Problem description
Leaving out the pictures, please reproduce exactly and only the lines from the one that contains "Task: Click the 'student-service'" through the last line below.

=== Begin Enclosure ===

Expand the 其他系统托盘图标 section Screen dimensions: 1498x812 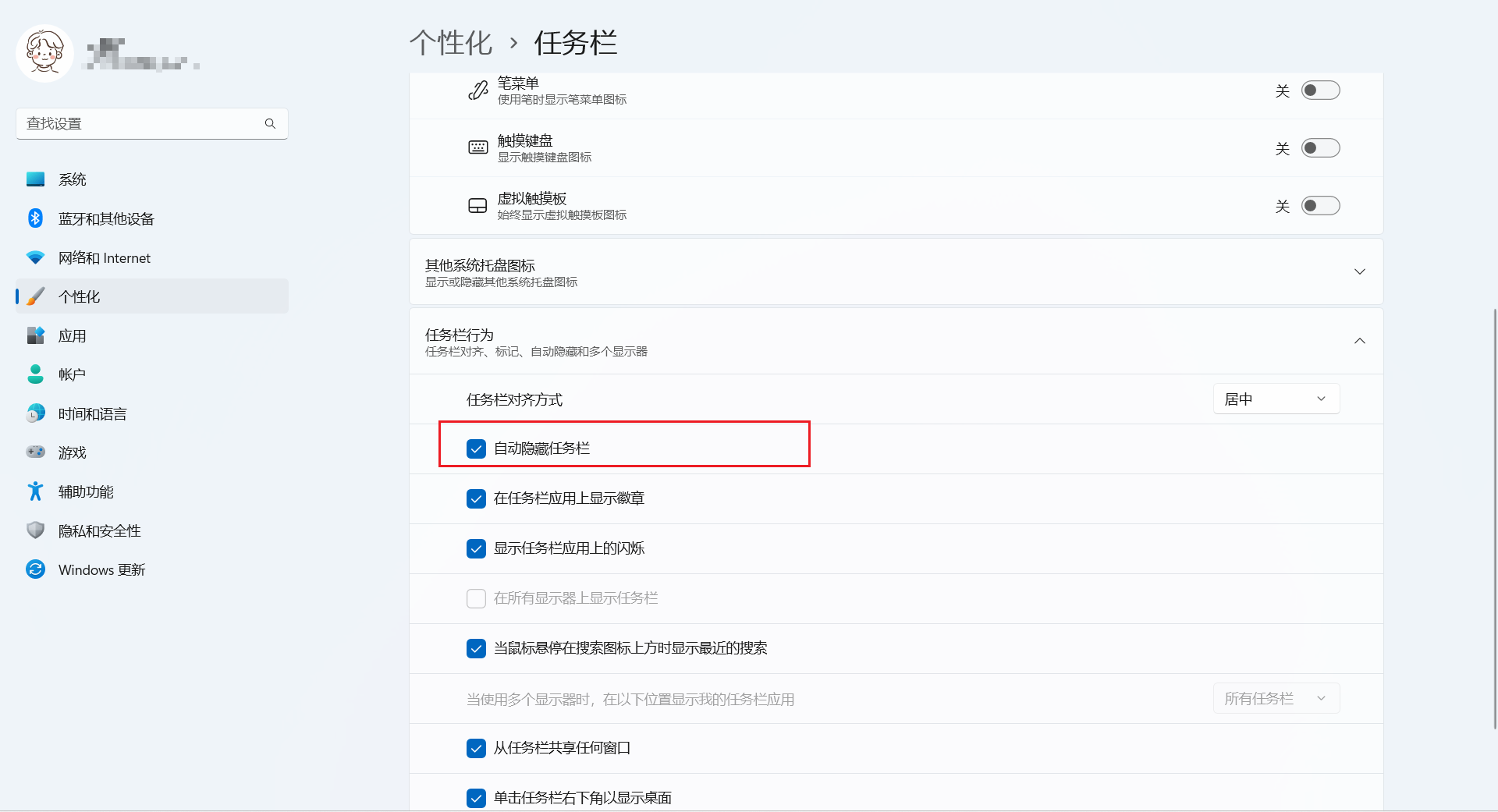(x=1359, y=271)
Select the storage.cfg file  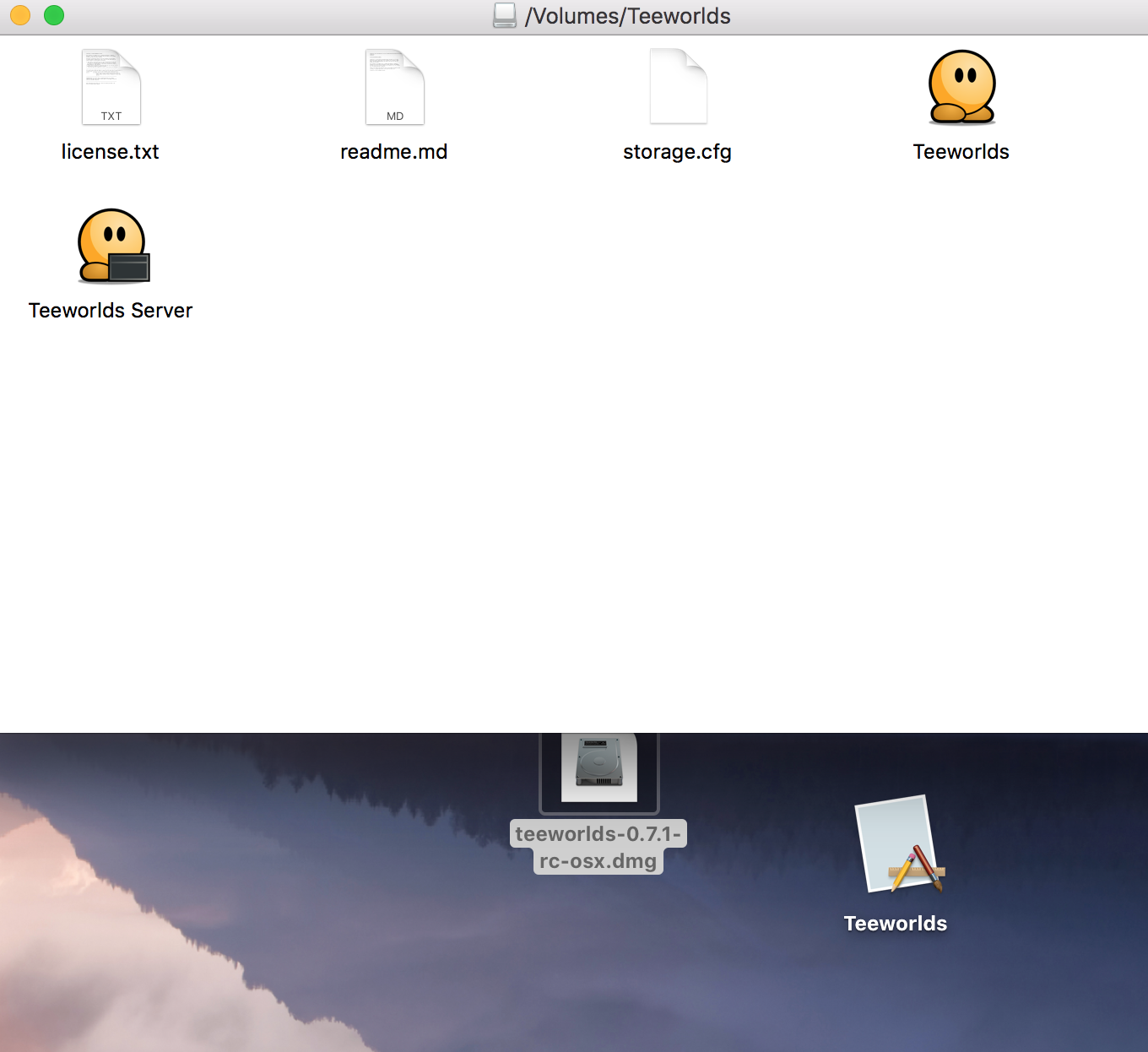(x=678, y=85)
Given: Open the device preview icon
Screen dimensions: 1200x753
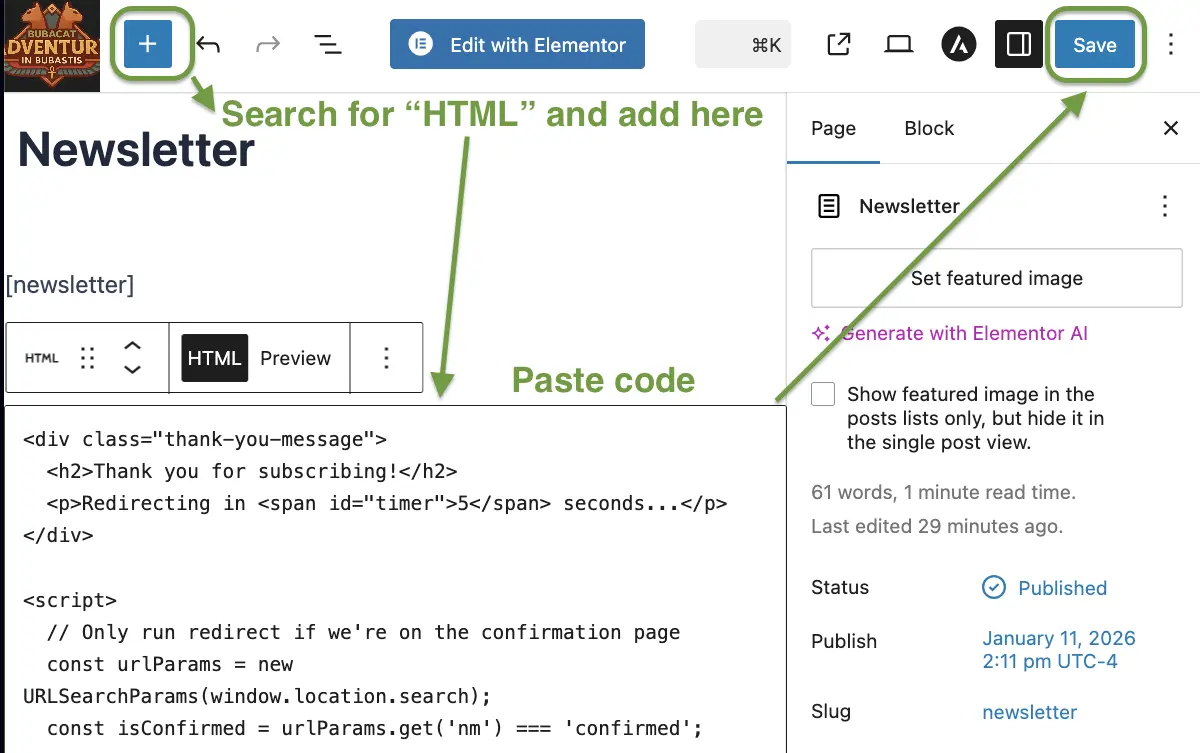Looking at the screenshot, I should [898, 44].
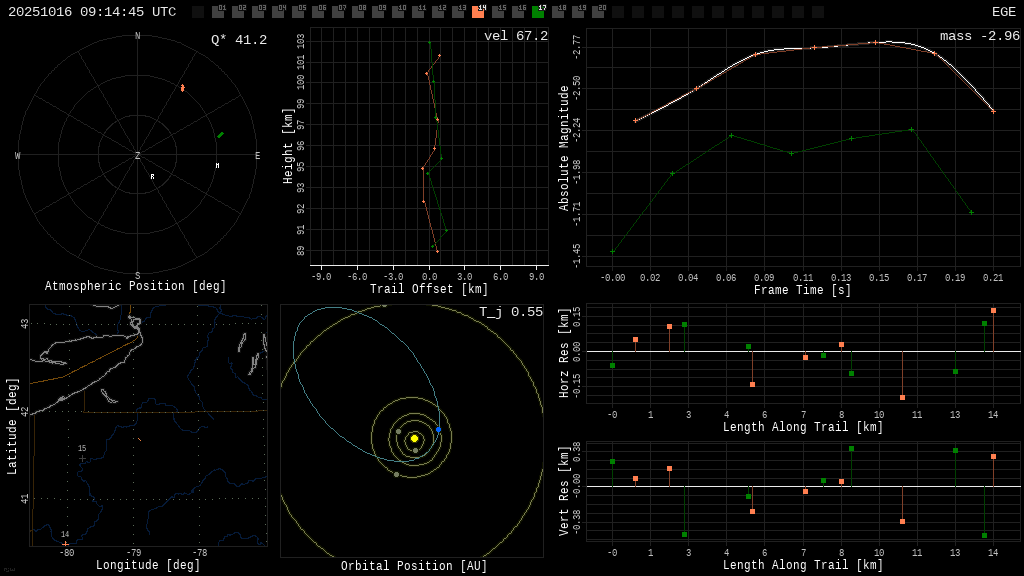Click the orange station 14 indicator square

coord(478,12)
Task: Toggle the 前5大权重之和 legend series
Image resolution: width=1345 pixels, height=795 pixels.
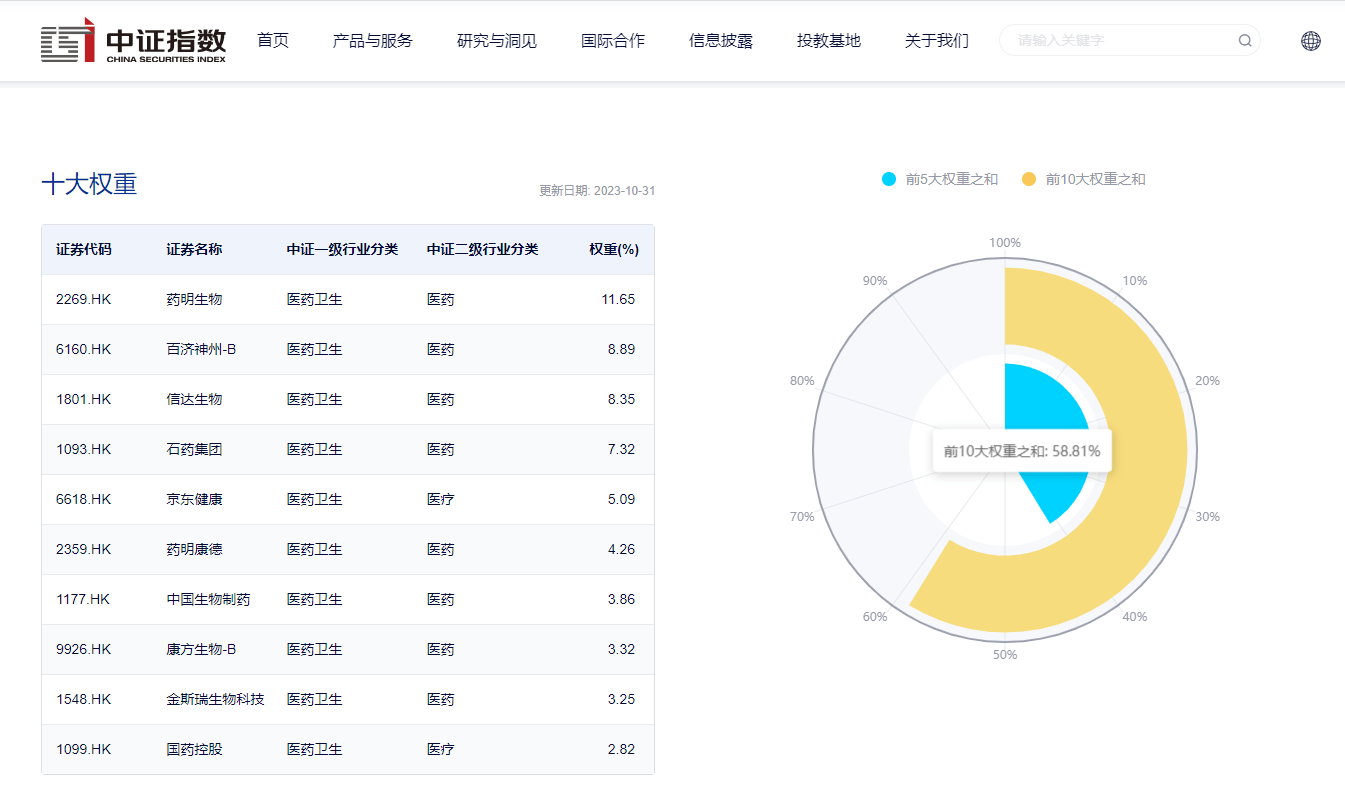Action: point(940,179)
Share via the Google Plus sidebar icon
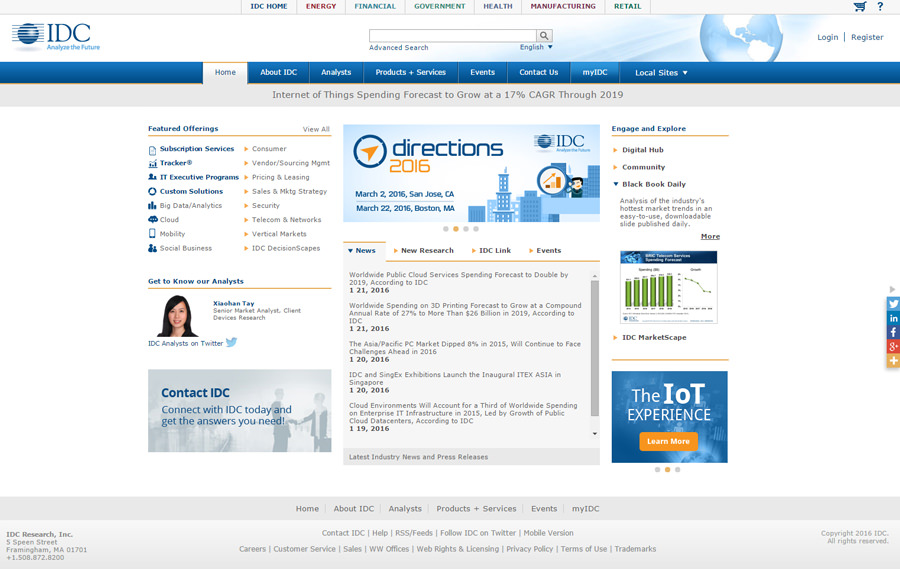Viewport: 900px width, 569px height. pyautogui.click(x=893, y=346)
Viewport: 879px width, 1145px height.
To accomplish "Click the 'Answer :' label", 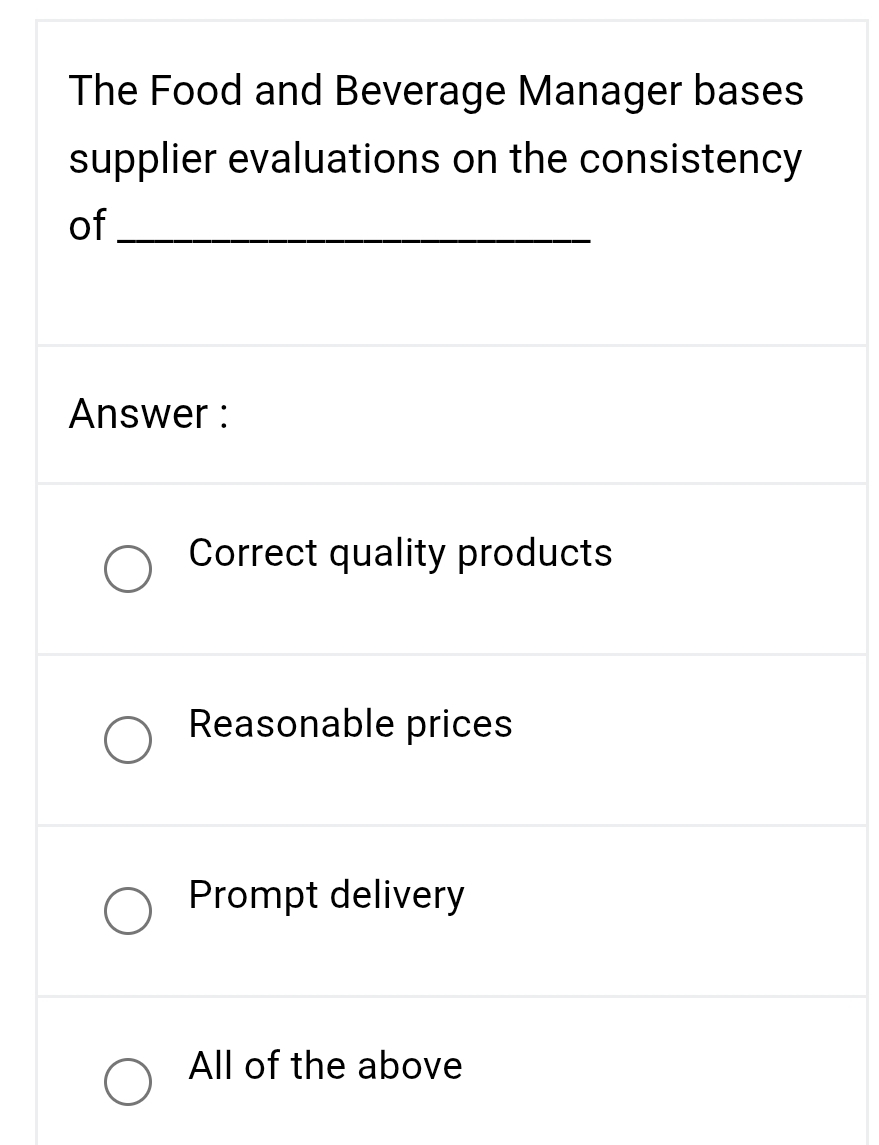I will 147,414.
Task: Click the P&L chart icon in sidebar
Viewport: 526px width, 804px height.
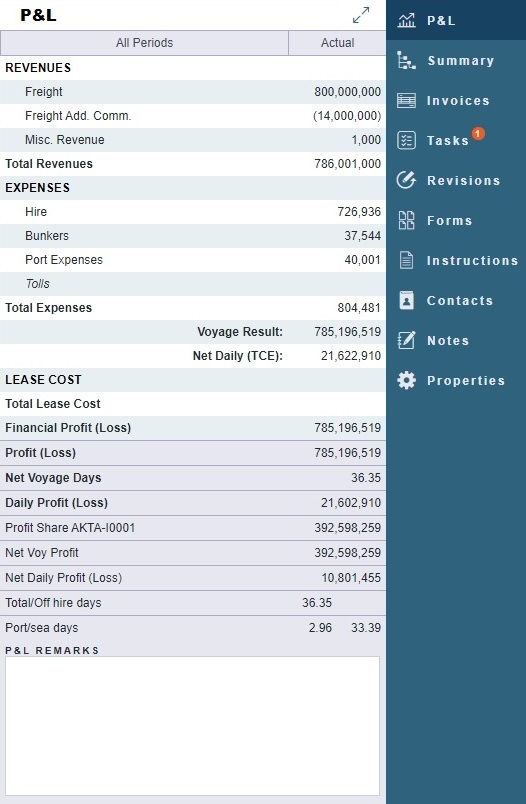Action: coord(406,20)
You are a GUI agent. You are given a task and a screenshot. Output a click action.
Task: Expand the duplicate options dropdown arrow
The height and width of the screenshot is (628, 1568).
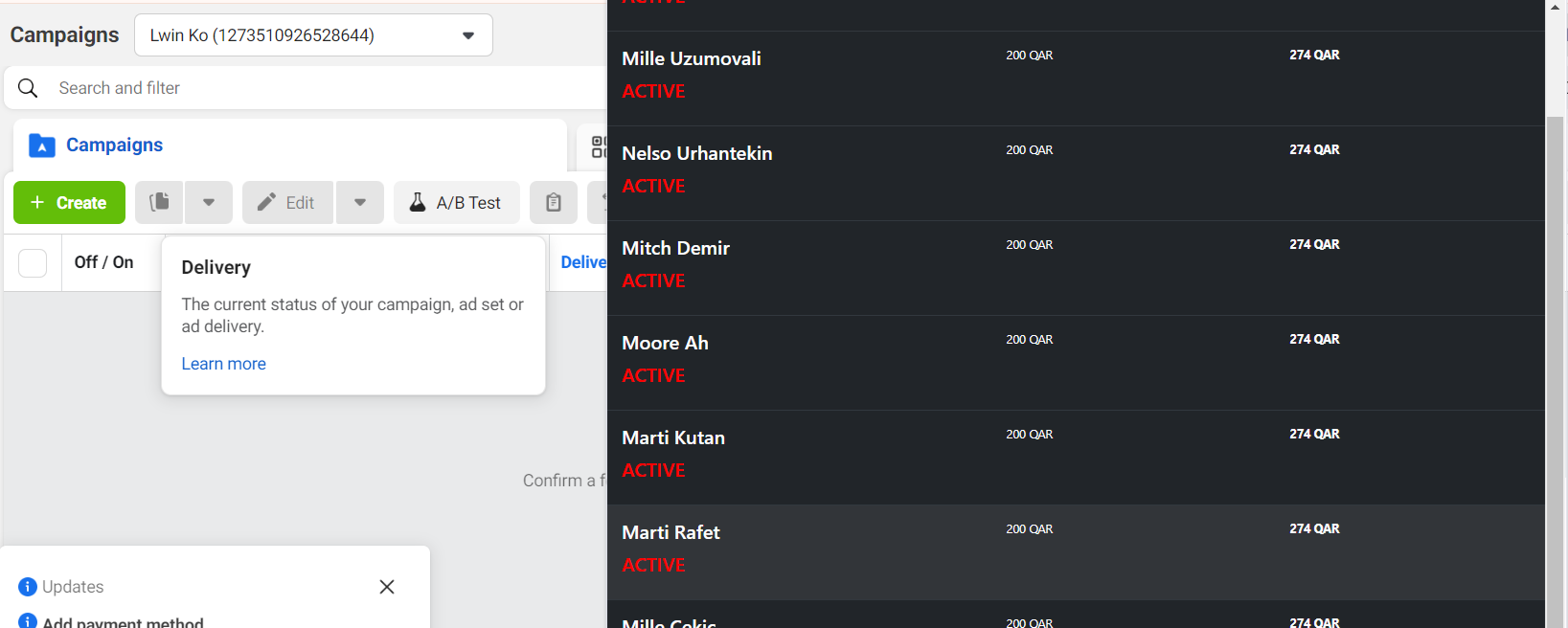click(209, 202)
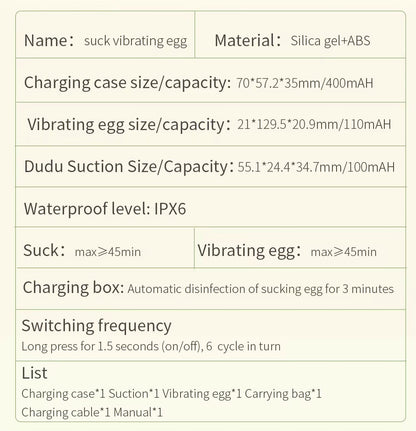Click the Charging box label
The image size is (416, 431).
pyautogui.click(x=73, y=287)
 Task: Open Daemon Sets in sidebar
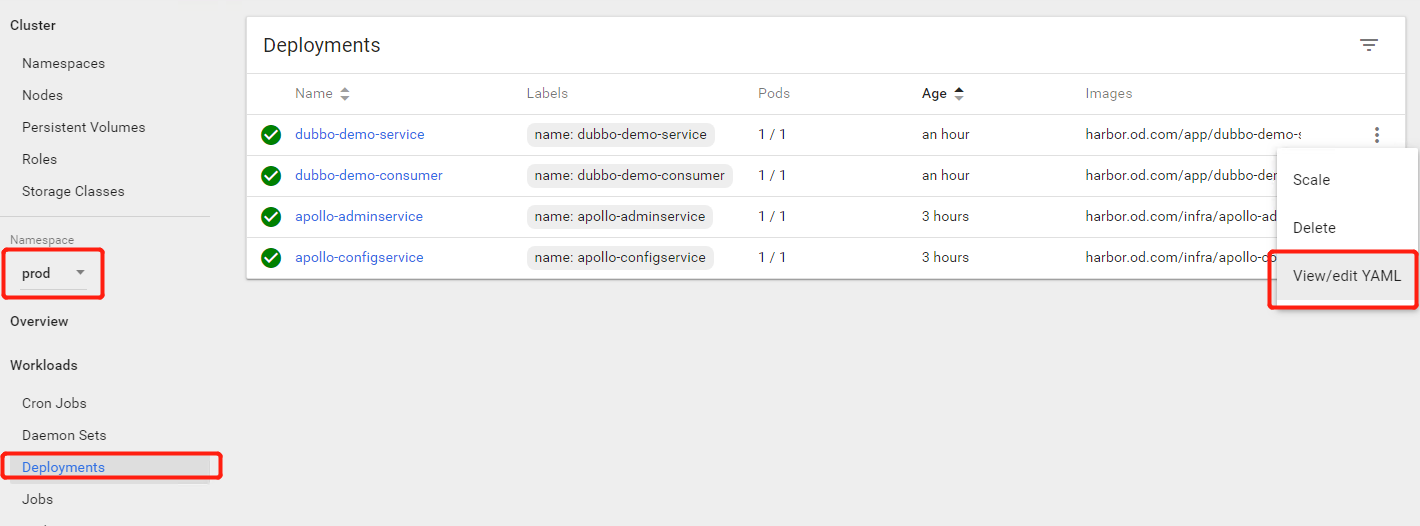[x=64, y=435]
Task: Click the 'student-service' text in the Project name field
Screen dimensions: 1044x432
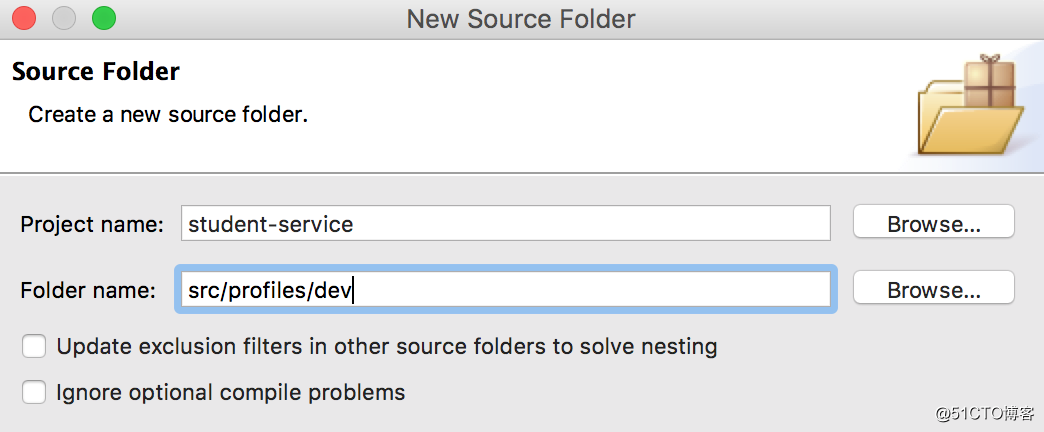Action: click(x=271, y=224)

=== End Enclosure ===

Solution
Task: Click the 'student-service' text in the Project name field
Screen dimensions: 1044x432
Action: click(x=271, y=224)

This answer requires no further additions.